### Task directions
Taking the line containing "Home (90, 2481)" as the first and the last line of the entries as the end, reproduce every line between them exactly, including both.

(Source information begins)

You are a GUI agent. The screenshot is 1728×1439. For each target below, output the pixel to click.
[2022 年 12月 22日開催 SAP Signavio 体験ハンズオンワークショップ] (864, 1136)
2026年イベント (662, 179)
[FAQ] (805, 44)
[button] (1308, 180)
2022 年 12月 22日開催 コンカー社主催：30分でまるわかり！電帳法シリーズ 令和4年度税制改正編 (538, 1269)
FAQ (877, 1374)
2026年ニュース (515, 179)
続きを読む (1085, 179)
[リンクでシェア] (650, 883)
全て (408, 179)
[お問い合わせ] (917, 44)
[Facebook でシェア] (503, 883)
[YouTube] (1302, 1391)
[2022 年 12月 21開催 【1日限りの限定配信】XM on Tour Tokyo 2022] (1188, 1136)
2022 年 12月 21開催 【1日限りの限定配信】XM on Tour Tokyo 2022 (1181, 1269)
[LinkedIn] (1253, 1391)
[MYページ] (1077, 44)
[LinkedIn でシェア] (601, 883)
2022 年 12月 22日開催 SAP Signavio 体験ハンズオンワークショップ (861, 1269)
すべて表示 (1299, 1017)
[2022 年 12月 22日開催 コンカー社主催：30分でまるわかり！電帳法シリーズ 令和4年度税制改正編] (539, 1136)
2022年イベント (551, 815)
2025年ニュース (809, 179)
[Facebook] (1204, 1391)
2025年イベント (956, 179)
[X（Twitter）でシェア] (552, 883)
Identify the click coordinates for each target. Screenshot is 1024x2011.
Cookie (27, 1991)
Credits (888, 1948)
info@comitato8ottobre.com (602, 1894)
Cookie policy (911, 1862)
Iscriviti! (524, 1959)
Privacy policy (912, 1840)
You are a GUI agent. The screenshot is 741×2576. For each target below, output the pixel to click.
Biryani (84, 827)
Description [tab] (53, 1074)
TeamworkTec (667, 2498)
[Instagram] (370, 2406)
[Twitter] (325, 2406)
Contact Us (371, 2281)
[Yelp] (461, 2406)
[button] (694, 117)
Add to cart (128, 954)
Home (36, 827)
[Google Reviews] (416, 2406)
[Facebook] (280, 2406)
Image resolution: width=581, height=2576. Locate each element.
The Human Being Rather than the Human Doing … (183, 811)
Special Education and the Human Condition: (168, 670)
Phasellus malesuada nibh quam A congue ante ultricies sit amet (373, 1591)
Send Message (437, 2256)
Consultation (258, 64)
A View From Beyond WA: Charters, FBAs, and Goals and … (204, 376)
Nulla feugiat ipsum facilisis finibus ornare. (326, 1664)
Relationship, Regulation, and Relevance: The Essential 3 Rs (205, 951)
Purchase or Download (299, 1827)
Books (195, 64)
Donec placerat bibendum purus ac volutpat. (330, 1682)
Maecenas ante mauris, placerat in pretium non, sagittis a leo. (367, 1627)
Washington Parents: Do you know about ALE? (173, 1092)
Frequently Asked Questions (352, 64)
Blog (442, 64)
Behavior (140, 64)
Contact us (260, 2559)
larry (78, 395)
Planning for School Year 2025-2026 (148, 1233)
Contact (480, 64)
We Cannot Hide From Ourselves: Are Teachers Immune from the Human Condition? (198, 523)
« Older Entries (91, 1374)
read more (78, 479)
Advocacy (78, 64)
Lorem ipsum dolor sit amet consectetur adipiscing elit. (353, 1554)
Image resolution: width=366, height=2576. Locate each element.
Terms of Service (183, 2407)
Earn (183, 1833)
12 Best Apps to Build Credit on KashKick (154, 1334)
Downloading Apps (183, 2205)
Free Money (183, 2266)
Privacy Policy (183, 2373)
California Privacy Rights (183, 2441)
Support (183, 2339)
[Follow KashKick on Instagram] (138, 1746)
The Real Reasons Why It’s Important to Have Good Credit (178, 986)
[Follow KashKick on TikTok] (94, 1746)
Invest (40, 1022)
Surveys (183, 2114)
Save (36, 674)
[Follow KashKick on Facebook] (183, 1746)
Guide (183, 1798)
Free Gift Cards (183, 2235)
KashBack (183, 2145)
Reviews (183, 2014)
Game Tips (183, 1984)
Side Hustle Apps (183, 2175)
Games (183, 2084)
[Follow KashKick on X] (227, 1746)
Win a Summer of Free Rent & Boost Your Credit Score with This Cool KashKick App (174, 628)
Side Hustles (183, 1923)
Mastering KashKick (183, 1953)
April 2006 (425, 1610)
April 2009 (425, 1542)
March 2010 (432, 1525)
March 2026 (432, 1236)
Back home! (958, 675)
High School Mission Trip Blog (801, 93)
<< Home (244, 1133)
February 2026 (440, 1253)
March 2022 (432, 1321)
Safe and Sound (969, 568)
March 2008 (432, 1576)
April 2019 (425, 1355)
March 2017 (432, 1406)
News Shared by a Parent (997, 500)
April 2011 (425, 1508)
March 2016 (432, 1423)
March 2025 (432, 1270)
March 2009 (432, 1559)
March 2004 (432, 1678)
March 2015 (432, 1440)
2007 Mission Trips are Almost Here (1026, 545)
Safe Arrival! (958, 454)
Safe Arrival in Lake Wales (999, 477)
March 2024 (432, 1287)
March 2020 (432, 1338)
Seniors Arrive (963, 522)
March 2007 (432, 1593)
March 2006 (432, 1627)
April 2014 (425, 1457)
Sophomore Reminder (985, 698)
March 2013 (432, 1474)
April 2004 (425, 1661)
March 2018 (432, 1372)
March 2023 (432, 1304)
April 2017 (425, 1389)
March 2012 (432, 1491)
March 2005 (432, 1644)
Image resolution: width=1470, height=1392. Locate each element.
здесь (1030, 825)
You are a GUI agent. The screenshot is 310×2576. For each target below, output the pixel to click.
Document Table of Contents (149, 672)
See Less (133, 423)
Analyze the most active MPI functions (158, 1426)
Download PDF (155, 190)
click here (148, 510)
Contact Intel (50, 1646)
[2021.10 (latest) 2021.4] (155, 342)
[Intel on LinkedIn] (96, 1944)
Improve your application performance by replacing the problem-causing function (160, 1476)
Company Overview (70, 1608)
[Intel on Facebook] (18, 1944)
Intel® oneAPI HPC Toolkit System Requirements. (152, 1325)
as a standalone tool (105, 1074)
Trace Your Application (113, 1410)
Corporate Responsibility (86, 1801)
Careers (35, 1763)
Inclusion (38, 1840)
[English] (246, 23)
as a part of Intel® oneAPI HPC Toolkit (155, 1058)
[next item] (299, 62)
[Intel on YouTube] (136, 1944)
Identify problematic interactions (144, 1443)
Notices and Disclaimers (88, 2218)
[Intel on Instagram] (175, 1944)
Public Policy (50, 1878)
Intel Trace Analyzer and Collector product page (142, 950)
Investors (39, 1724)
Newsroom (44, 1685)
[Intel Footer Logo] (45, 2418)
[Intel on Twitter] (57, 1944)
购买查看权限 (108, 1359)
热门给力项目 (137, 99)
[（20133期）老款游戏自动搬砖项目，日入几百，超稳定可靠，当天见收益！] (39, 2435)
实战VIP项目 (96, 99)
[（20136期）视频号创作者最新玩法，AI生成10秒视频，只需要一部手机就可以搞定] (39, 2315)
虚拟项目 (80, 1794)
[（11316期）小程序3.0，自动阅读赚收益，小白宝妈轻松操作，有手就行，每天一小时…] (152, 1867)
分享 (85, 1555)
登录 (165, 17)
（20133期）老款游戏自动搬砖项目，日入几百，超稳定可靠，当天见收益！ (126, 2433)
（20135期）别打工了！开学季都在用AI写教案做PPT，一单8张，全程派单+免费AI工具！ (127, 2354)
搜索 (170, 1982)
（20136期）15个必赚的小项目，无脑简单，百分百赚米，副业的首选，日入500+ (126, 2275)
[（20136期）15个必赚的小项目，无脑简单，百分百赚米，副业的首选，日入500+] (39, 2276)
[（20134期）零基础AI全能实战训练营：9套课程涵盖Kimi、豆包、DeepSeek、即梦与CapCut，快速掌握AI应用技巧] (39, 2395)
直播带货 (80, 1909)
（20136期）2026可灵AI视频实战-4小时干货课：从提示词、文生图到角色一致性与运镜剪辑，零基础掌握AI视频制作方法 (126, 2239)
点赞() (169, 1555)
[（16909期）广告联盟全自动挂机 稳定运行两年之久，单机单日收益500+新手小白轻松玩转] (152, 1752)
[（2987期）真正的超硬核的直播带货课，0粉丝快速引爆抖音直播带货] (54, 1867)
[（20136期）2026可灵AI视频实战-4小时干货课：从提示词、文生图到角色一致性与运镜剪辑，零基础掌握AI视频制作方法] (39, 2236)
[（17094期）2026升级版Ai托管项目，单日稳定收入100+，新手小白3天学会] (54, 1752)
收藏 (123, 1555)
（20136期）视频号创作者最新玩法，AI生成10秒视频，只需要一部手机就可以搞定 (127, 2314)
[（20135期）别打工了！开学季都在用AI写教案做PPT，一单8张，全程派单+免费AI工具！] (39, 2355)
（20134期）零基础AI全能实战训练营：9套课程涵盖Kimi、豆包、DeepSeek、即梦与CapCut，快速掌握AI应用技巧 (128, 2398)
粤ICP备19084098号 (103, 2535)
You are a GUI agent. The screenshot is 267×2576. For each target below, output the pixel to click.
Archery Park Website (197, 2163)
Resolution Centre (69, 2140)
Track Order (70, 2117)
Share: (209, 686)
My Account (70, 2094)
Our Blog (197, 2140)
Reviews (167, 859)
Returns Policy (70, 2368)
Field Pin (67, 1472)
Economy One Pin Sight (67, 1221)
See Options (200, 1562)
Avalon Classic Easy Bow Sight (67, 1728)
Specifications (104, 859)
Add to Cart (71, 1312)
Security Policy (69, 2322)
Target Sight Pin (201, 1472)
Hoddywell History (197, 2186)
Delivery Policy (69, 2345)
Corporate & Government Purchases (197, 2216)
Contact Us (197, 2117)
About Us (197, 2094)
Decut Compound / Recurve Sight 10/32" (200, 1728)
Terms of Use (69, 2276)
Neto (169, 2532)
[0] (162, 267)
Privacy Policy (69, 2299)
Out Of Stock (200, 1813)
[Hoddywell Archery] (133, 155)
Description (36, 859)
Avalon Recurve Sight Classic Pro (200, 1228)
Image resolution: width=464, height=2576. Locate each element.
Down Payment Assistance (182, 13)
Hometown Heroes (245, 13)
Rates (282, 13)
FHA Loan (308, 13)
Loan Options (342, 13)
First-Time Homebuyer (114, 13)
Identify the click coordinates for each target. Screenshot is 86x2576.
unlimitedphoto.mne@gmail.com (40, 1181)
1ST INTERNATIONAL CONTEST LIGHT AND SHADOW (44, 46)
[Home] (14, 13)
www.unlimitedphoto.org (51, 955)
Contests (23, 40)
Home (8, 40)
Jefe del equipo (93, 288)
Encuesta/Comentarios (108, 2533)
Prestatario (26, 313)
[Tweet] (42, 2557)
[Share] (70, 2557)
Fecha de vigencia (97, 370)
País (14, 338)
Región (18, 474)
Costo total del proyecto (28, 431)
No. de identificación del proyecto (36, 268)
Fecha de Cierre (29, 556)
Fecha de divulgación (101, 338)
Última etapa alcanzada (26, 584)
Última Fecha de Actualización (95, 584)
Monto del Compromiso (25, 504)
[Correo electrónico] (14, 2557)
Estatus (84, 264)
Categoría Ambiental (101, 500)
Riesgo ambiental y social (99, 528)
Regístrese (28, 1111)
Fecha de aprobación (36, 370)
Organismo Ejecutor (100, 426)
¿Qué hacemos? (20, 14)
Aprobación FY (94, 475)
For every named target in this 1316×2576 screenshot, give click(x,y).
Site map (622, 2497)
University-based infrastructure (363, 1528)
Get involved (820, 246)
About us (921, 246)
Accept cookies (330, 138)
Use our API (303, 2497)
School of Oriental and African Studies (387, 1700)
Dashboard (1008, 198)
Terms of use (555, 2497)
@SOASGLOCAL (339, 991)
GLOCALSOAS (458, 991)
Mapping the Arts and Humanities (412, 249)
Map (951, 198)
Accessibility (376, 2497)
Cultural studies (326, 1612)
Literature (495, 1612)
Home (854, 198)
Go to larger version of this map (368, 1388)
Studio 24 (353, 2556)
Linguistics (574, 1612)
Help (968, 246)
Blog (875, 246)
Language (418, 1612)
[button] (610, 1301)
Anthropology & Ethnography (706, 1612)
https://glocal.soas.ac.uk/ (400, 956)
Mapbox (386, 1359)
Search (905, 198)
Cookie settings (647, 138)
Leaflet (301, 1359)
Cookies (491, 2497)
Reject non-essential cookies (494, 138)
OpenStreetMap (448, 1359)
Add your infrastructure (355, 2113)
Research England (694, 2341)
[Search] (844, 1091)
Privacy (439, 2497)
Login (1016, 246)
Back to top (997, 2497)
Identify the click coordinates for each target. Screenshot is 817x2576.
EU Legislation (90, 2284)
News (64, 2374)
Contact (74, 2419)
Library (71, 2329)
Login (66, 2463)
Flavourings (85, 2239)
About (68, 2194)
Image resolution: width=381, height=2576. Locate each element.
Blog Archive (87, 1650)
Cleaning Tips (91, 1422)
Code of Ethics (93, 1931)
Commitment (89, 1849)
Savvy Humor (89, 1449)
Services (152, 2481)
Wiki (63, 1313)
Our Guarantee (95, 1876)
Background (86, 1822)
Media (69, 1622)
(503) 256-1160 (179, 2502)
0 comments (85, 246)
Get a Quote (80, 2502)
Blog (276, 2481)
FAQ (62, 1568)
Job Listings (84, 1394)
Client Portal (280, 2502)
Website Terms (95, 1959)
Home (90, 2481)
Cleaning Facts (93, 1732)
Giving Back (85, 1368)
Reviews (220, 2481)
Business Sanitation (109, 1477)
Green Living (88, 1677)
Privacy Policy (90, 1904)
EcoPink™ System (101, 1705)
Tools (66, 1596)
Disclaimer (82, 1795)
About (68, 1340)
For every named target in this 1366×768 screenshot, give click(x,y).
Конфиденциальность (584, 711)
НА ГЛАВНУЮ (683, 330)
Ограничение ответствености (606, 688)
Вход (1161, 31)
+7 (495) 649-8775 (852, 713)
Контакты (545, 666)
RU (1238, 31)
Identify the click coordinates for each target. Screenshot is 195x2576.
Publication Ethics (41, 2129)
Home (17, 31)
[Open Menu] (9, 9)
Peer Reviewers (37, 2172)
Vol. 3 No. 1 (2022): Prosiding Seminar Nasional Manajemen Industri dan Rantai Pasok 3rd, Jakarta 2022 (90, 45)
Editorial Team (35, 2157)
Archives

(Source information ends)

### Finished exercise
Home (90, 2481)
Cleaning Facts (93, 1732)
Giving Back (85, 1368)
Reviews (220, 2481)
Business Sanitation (109, 1477)
Green Living (88, 1677)
Privacy Policy (90, 1904)
EcoPink™ System (101, 1705)
Tools (66, 1596)
Disclaimer (82, 1795)
About (68, 1340)
For every named target in this 1366×768 screenshot, give click(x,y).
Конфиденциальность (584, 711)
НА ГЛАВНУЮ (683, 330)
Ограничение ответствености (606, 688)
Вход (1161, 31)
+7 (495) 649-8775 (852, 713)
Контакты (545, 666)
RU (1238, 31)
Identify the click coordinates for each target. Screenshot is 195x2576.
Publication Ethics (41, 2129)
Home (17, 31)
[Open Menu] (9, 9)
Peer Reviewers (37, 2172)
Vol. 3 No. 1 (2022): Prosiding Seminar Nasional Manajemen Industri dan Rantai Pasok 3rd, Jakarta 2022 (90, 45)
Editorial Team (35, 2157)
Archives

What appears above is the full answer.